Social psychology explores people’s thoughts, feelings and behaviours
Affect (feelings or emotions): Feelings about the self, others or issues e.g. self-esteem, prejudice & attitudes
Behaviours: What people do e.g. joining groups, helping or hurting others, liking or loving others.
Cognitions (thoughts): What people think about themselves, others and the social world e.g self-concept, stereotypes, ‘groupthink’.

The actual, imagined, or implied presence of others[edit]

I like this phrase. It could describe any social context and it seems to capture all possible forms of social influence on a person. Most saliently, it tells us that others do not have to be present to influence our thoughts, feelings and behaviours. Examples of the imagined or implied presence of others include: watching TV, following a moral code, ruminating about a social encounter or even writing an e-portfolio!

It will be interesting to see how these components of social psychology are addressed in the text (and other readings), lectures, tutorials, and discussions over the semester.
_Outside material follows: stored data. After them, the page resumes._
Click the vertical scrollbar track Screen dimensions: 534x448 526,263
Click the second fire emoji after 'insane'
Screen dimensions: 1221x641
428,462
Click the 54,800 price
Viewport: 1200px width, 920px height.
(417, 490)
The influences of culture & nature on social psychology[edit]

The textbook moves away from the nature/nurture debate, commonly found in undergraduate psychology texts, to focus on the influences of culture and nature on social psychology.

Nature is defined in the textbook as: “ the physical world around us, including its laws and processes” (p.32). Based on the text’s evolutionary approach, the underlying premise is that nature (through processes of evolution, natural selection, reproduction and ultimately survival) has endowed human beings with a sophisticated brain that enabled us to develop and to engage in culture. Embedded in this, is the notion that humans possess a psyche – a construct beyond the mind that embodies human psychological processes - developed through the interaction of nature and culture (Lecture 2). Thus, culture (and I assume our sophisticated brain/psyche) can be used to distinguish humans from other animals.

Comparing the characteristics of the social and the cultural animal (pp.39-40) emphasises that animals are social but not necessarily cultural, and culture is uniquely human (Lecture 2). These characteristics are summarised in the following table (Adapted from the textbook and lecture notes):

Table 1: Characteristics of Social & Cultural Animals

Social Animals Cultural Animals

Seek connections with others

Work, live, play together

Learn from one another

Help kin

Resolve conflict with agression

Evolved psyche to develop & engage in culture

Language ( > communication)

*share & store information

*develop logic, reasoning, inference


*accumulated knowledge

*deliberate learning & teaching

Division of labour (cultural job specialisation)

Help strangers

Multiple ways to resolve conflict

So, what is culture? Defining culture seems to depend on the context or one’s worldview. In the context of social psychology (and the textbook p.36) culture:

  • Is an information-based system (storehouse of knowledge, information and cultural practice)
  • Is a shared understanding (knowing or believing?) and praxis (ways of doing?)
  • Allows groups of people to live together in an organised fashion (It also very distinctly sets groups of people apart)
  • Allows people to satisfy their biological and perhaps other needs (But does this always hold true?)

I find the concept of culture particularly interesting, and most relevant to social psychology. As suggested before, I think cultural influence is often overlooked in psychology - maybe I'm wrong. Nevertheless, I hope to learn a lot more about culture through this subject.

Also see Further Reading

Revised definition of social psychology[edit]

Social psychology explores human (individual and group) attitudes, behaviours and cognitions within a social context (actual, implied or imagined), which is determined by the influences of nature and culture.